WORK ORDER
For the records below, give the number of lines where the string "agent" occurs. Include nothing else.

INPUT FOR THIS TASK
--------
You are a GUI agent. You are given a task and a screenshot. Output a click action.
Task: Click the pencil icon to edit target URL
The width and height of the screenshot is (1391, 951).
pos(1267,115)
--------
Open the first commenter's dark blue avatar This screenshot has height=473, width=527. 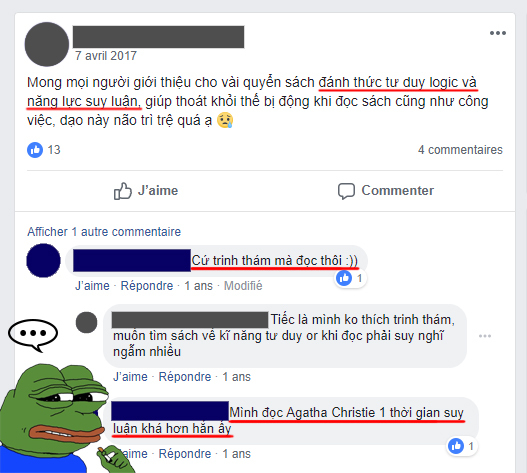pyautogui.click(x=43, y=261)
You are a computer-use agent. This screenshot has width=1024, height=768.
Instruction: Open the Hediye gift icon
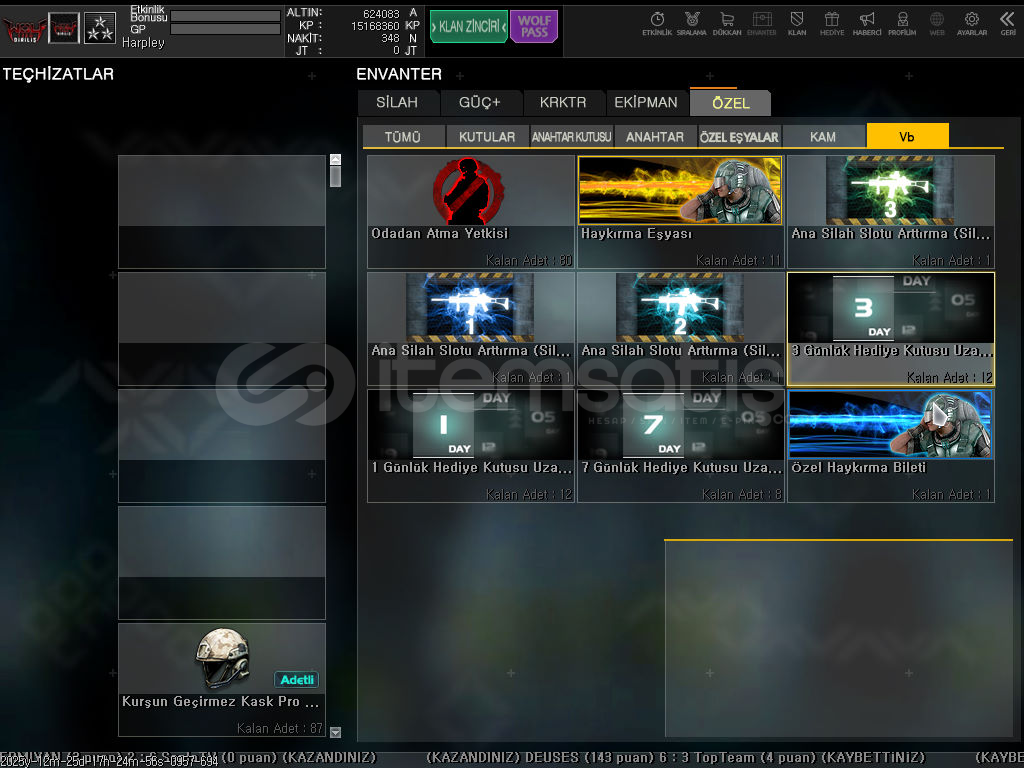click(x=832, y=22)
--------
TASK RESULT
2